Translating Data into Results
So far, so good. But the next step is both daunting and slightly ambiguous: What will they do with all the information they’ve collected? Seven years in, the data is being organized, and qualified researchers are beginning to access it. As Tsao states, “Some of our first papers are just coming out, and we’re very excited about not only what has been done up to this point, but the potential of the study itself.” For example, the team at Stanford/Palo Alto VA has recently published a study in Nature Genetics that greatly expands the number of genetic factors that contribute to lipid levels. (High levels of these blood fats are a major risk factor for heart disease.)
The possibilities raised by this type of data are exciting. “We know that certain risk factors such as blood pressure and your cholesterol level are important for heart attacks, and we now can go back decades and get people’s cholesterol levels over time. We can look at their maximum cholesterol level, we can look at the trajectory, and we can look at what the interaction with different drugs may have been.”

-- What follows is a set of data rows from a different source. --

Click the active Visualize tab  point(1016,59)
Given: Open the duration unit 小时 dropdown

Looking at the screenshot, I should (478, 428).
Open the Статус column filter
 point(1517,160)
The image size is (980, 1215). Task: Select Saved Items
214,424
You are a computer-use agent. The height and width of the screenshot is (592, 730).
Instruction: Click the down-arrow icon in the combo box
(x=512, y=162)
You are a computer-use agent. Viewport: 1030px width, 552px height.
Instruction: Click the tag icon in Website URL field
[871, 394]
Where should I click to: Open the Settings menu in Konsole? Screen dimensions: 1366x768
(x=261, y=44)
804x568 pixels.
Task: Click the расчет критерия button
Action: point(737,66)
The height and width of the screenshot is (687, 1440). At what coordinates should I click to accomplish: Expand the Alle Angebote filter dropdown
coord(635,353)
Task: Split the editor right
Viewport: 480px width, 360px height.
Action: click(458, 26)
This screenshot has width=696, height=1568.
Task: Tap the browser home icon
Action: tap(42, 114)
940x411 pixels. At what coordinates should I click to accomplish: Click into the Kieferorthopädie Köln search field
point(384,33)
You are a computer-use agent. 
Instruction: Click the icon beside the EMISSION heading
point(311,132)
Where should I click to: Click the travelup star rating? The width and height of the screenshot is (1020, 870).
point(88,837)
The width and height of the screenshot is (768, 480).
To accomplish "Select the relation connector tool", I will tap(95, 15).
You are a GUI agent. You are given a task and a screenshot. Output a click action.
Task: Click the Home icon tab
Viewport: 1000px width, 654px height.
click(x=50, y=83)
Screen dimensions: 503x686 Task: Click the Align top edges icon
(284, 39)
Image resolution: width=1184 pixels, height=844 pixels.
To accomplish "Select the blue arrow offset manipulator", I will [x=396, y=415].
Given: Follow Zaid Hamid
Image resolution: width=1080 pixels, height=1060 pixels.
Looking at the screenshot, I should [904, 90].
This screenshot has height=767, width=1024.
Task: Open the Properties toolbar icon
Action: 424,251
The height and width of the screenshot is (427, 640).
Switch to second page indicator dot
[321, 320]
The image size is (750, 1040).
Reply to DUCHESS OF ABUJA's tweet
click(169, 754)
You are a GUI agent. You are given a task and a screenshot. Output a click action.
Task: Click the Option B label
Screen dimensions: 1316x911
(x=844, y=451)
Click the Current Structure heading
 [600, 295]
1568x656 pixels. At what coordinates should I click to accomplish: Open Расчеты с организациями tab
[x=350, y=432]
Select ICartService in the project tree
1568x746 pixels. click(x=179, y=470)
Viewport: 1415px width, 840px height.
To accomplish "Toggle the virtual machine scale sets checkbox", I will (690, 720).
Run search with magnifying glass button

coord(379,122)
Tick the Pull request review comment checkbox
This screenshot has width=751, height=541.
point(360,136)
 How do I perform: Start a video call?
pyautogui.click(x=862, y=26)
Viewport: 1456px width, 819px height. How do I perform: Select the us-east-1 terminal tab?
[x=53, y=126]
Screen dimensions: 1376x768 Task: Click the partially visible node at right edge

The Palo Alto VA has also launched its own center: the VA Palo Alto Epidemiology Research and Information Center, or ERIC, to facilitate the analysis of MVP-gathered data. The center will take advantage of the proximity to Stanford and involve contributions from many Stanford-based programs in harvesting MVP’s data for research. Collaborators include Tim Assimes, MD, PhD, associate professor of cardiology and epidemiology; Michael Snyder, MD, Stanford W. Ascherman Professor and chair of the department of genetics; Wing Wong, PhD, Stephen R. Pierce Family Goldman Sachs Professor in Science and Human Health and professor of biomedical data science; and Hua Tang, PhD, professor of genetics and statistics.
“There’s a diverse and deep amount of talent at Stanford,” Tsao says. This type of collaboration leads to novel methods to approach biology. Tsao, Leung, Snyder, and colleagues recently published a paper describing a new technique that harnesses the power of machine learning applied to genetic data and health records.
Tsao and Leung are currently co-directors of the Palo Alto MVP program, as well as co-directors of ERIC with Assimes. Tsao is one of the three principal investigators for the nationwide MVP program, and he’s the principal investigator of one of the first approved studies to examine the MVP data: a study on cardiometabolic disease with Assimes and Jennifer Lee, MD, PhD, associate professor of endocrinology and epidemiology. Lee and Assimes are also involved in a study to incorporate some of the work of Nigam Shah, MBBS, PhD, associate professor of biomedical informatics, into the VA electronic health record to improve the phenotyping of individuals, which they will then apply to their genomics work.
The Future of MVP
The far-reaching goals of MVP can overwhelm, Tsao says. “One of the fears would be that we make a lot of discoveries and then we inundate both patient and provider to a point where it becomes more harm than good,” he explains. “Beyond the science there’s a whole host of work that needs to be done to integrate this into health care.”
But he’s optimistic about its overarching hopes. “The ultimate goal would be to discover diagnostics, prognostics, and theranostics that could be eventually brought into the clinic. And of course understanding the basic underpinnings of disease and how we can apply those to identify individuals who are at risk, and then help in the management of both disease and health.”
Both Leung and Tsao clearly believe in the enormous potential of this study. “MVP is the crown jewel of VA research,” Leung says. “Palo Alto VA, in close partnership with the Stanford School of Medicine, will continue to play a leading role in the translation of this program in defining precision medicine.”